My skull can’t hold any more memories, so I walk them off late at night. And this night, as always and despite my very best attempts, when I look up from the street I see you standing there.

The streets are silent except for the sea lions barking from the pier they now dominate down at fisherman’s wharf. Isn’t it crazy how you can hear them from miles away? San Francisco is small, it’s true — only seven by seven miles to roam.

I listen to Mozart’s Requiem K626 Lacrimona, a mix of the tragic and the elegant juxtaposed against the high Italianettes, squat Spanish Mission revivals and sun-bleached shingle-style homes. In Vienna, we toured the house that Mozart lived in after he got real famous — the Taylor Swift of the 1770’s.

You, who sometimes curls behind a bush, a tree, or a red fire hydrant, watching me pass then trailing from behind. Once, you said, you waited at the top of the Lombard Street stairs for hours. When I first started walking I preferred going alone, but now I like your company so long as there’s the right amount of distance between us.

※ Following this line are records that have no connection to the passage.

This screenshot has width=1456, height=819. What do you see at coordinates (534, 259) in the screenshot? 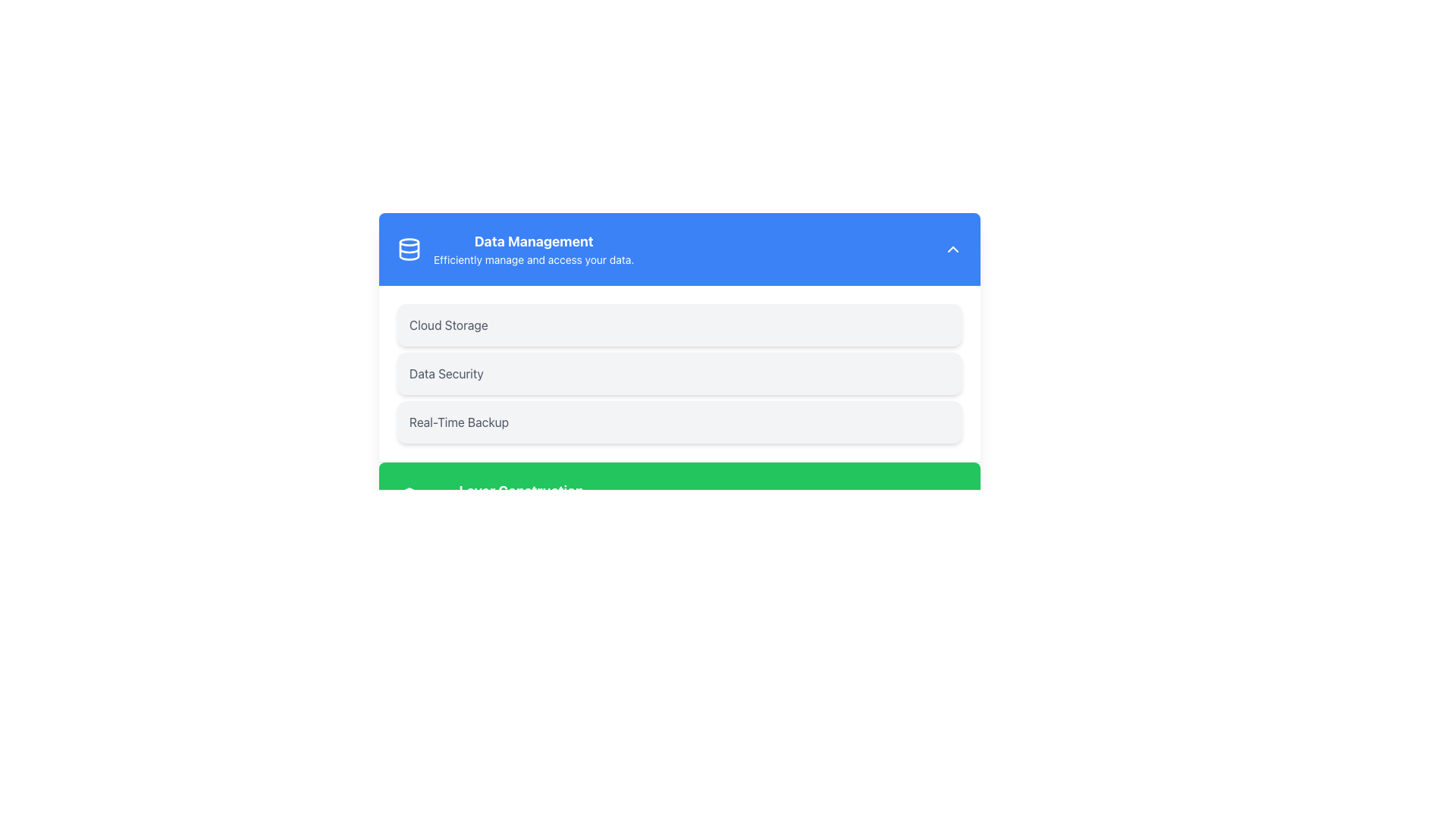
I see `the descriptive text label located underneath the 'Data Management' title within the blue header of the interface` at bounding box center [534, 259].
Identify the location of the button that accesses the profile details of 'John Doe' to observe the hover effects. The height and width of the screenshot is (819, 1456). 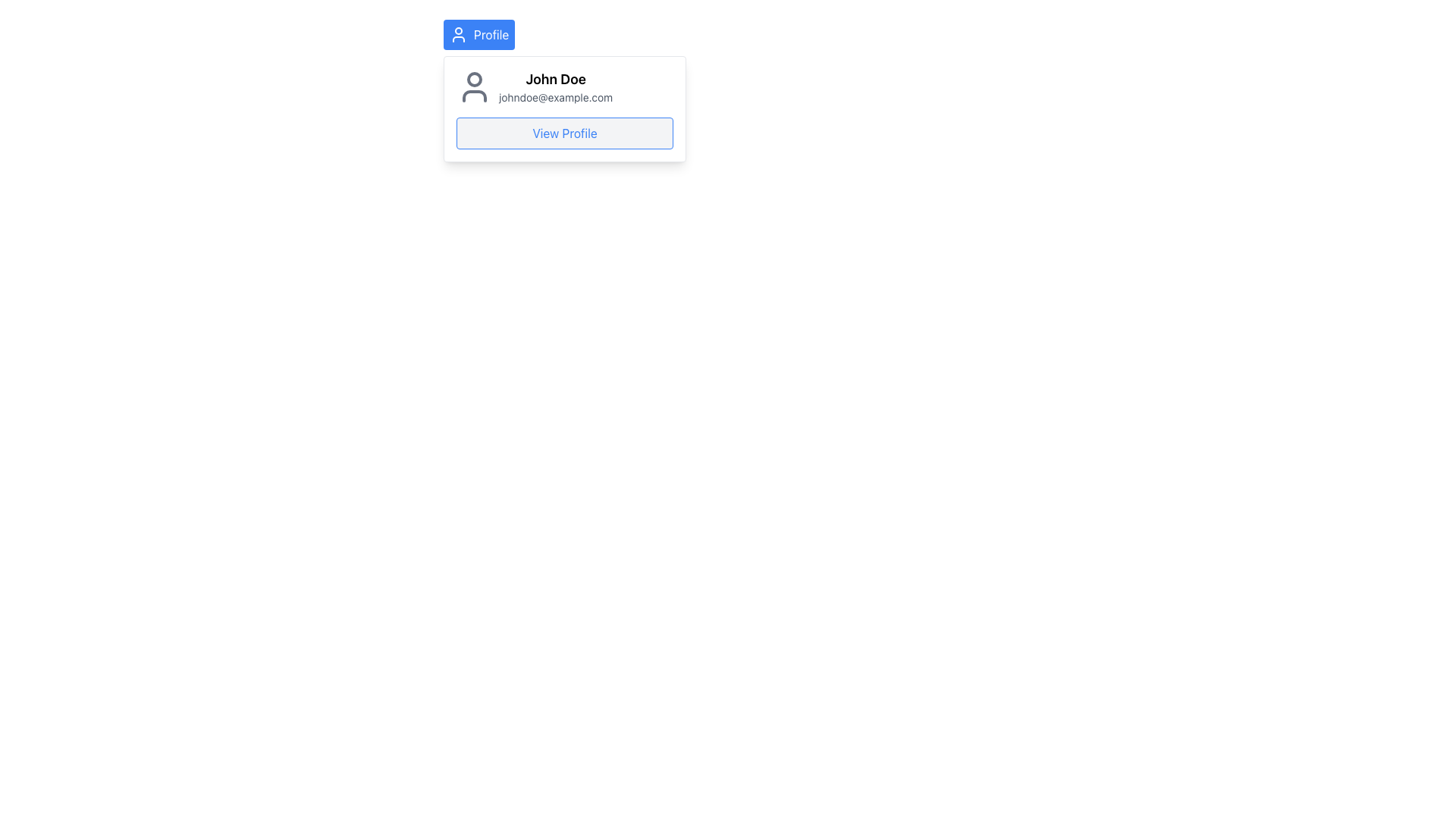
(563, 133).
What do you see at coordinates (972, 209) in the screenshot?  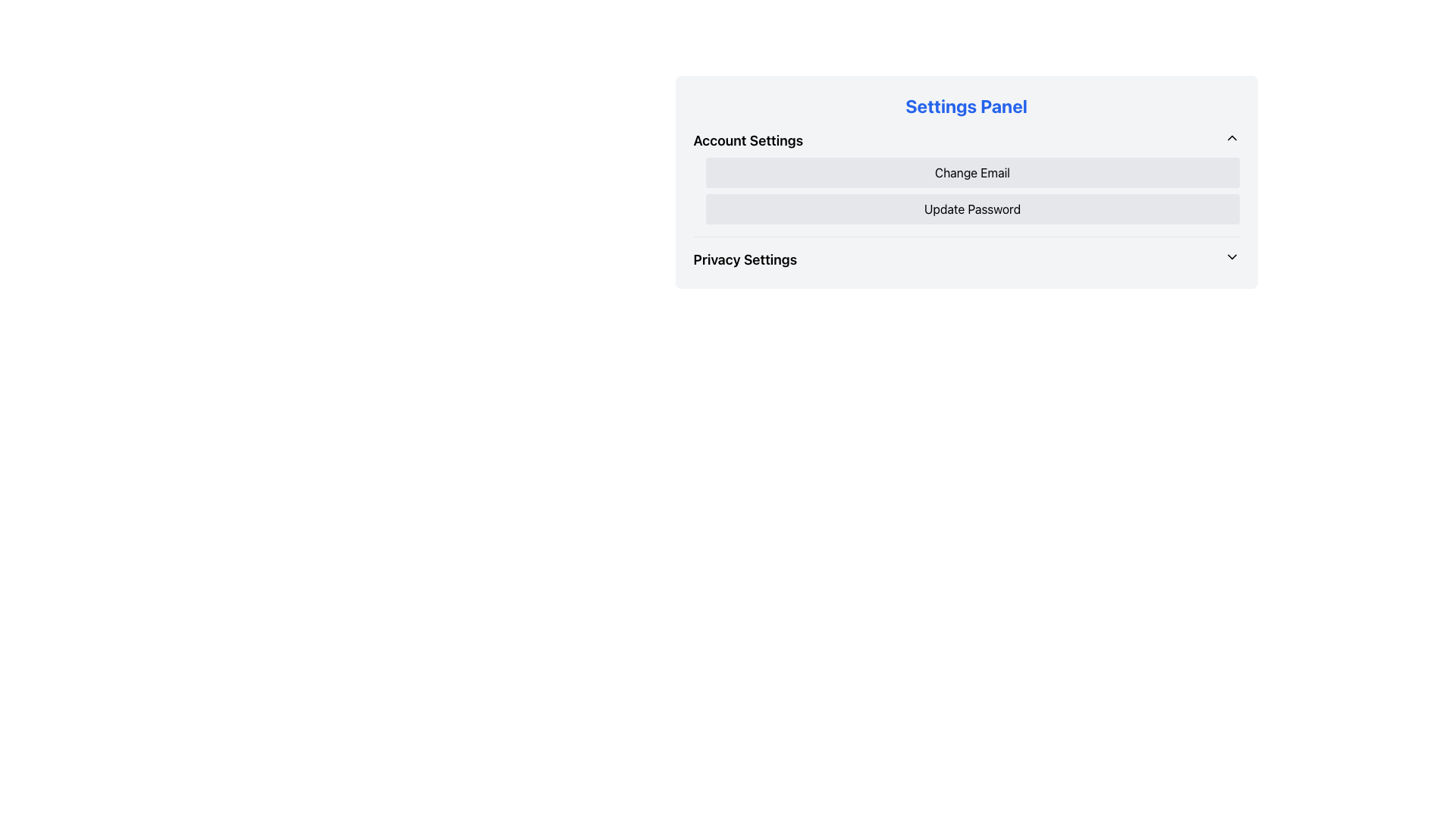 I see `the 'Update Password' button located below the 'Change Email' button in the Account Settings section` at bounding box center [972, 209].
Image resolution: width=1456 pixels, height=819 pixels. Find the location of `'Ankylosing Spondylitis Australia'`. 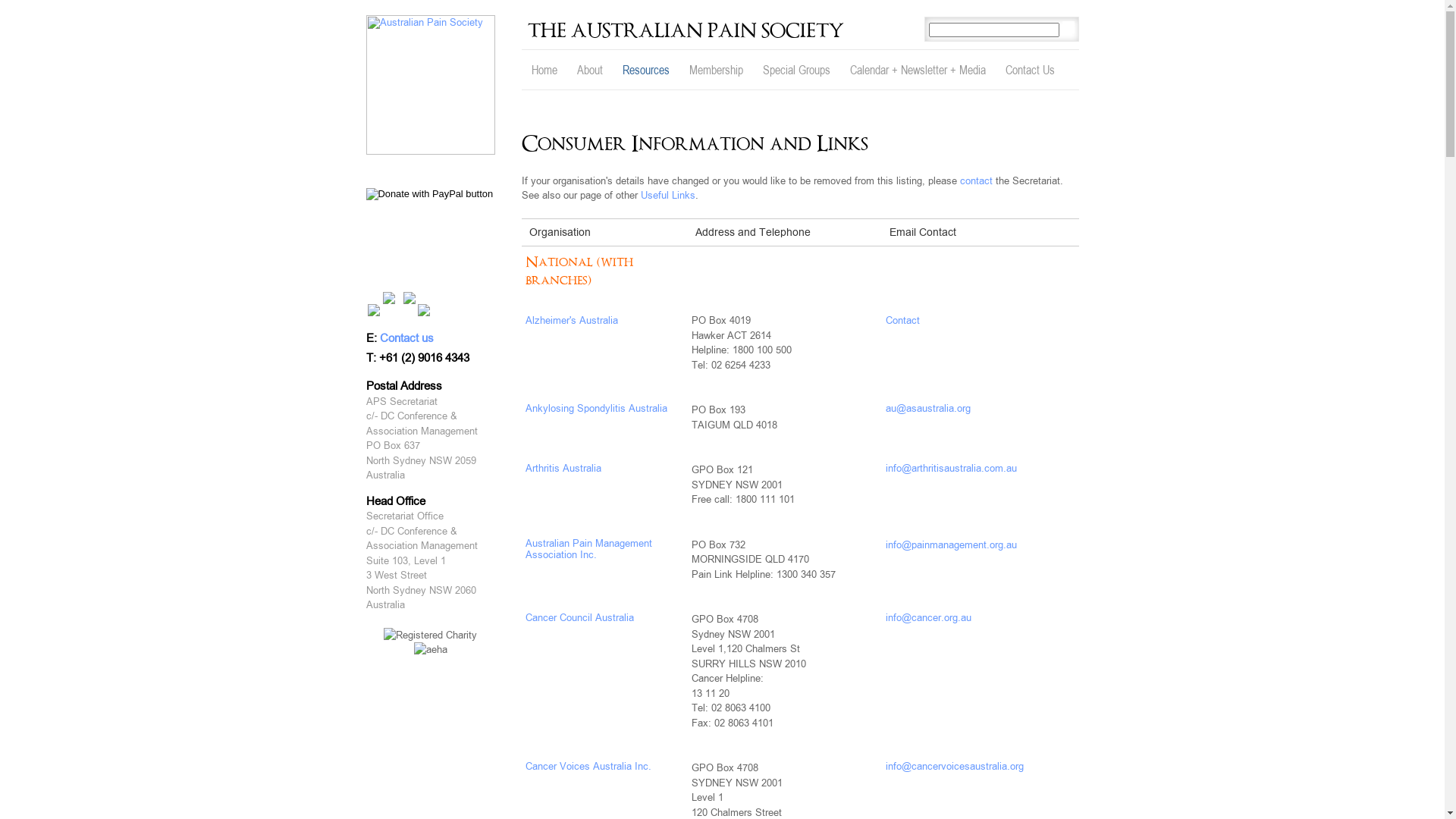

'Ankylosing Spondylitis Australia' is located at coordinates (595, 407).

The restaurants are closed, shops boarded with graffiti scrawled across the front. The old ice cream store is open, and half the sign is out so it only says HERE in flashing red neon. The night is cold, dark and crisp. My hands are balled tightly into the pockets of my north face jacket, the one I took from the giving stone at the old building in Brooklyn along with some 70’s rock records.

It’s a San Francisco summer, and normally the streets would be packed. You’re the only one who knows how much I love it: the solitude, quiet, peace of mind — well despite the circumstances, as the sentiment goes.

You stand now at the top of the red brick road. You somehow already know that I’ll take the grubby metal stairs down from the sky all the way down to the cold major street. You watch me approach and I gently scratch the side of your face; you purr.

We walk a long while in silence. When we reach the waterfront, you turn to say you’re tired and want to go home. You look at me with your big moon eyes as if to say but don’t worry — you’re going to be fine. You tell me that you miss us, and that you still think of that cold winter in Paris whenever you drink St. Germain.

Then you say Hey, what do I know I’m just a cat and you leave, turning a corner with the swish of your tail before I can say anything, and I don’t see you again for a very long time.

The docks were silent, and the lamps illuminated a light rain that was starting to fall. I ducked my head and walked the rest of the way home alone, going a different way from how I came.

As I trudged back towards home I looked up across the horizon at the other hills. Small boxes with windows of warm yellow light went on for miles against the inky black sky. The stars aren’t visible tonight.

I miss you too, I say aloud. You can stay longer — I might have the muscle now. Maybe, just maybe, when you get too tired I’ll be able to carry you in my arms.

The rain intensified, blowing sideways now. I dug my hands more deeply into my pockets and thought about nothing in that particular moment, my mind a smooth granite slate making way for something that was coming fast, I knew, something big I had to make way for.

I discovered a dead mouse on my doorstep this morning. Her stomach was ripped open, little pink guts spilled all along the welcome mat. From somewhere in the sky I heard you say you’re okay; everything is okay. We are going to be fine.